Intended for healthcare professionals

Views And Reviews Primary Colour

Helen Salisbury: Does it matter who owns general practice?

BMJ 2021; 373 doi: https://doi.org/10.1136/bmj.n1026 (Published 21 April 2021) Cite this as: BMJ 2021;373:n1026
  1. Helen Salisbury, GP
  1. Oxford
  1. helen.salisbury{at}phc.ox.ac.uk
    Follow Helen on Twitter: @HelenRSalisbury

Alarm has been voiced about Operose Health purchasing 37 general practices in London across 49 sites and whether this represents further “privatisation of the NHS by stealth.”12 Operose is the UK subsidiary of Centene, a multi-billion dollar US corporation whose main business is health insurance. However, some suggest that there’s no need for concern, as GP surgeries are already privately owned.

It’s true that general practices are run as businesses. This is because, at the founding of the NHS, most GPs worked as individuals from their own homes, and it would have been very difficult to nationalise them. We still run as small businesses, but we have only one contract and that is with the NHS. Aside from the occasional medical examination so that taxi drivers can continue to be licensed, we work exclusively for the NHS.

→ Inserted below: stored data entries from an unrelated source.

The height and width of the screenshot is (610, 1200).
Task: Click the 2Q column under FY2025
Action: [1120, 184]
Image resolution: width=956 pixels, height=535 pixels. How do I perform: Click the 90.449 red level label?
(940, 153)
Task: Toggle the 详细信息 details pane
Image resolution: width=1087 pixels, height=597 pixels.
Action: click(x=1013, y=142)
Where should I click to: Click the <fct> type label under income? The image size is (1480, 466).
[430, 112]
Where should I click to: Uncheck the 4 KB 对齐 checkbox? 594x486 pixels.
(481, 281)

If we’re already a business, does it matter if we’re swallowed up by a bigger one? Well, it matters if this makes a difference to the quality of care our patients receive—and there are reasons why this may occur in theory, as well as some evidence that it does so in practice.

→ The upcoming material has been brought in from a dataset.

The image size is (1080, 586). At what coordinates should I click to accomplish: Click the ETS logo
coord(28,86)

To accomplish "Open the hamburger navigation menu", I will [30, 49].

As GP partners, we constantly balance the best care for our patients against our need to pay and retain staff within the budget allotted in the (massively complicated) funding formula of our NHS contract. Luckily, we don’t need to turn a profit for shareholders, as we don’t have any. There are no investors expecting a return on their capital—if we did have them, we’d be duty bound to consider them when deciding whether we could afford another nurse or whether to replace expensive doctor hours with cheaper, but less expert, hours from other healthcare professionals.

It appears that these concerns may have played out in practice: research published in 2017 showed that patients who were registered with general practices owned by limited companies reported worse experiences of care than other patients.34 There’s a legitimate concern that, if your eye is always on the bottom line, standards will shift towards the minimum you can get away with.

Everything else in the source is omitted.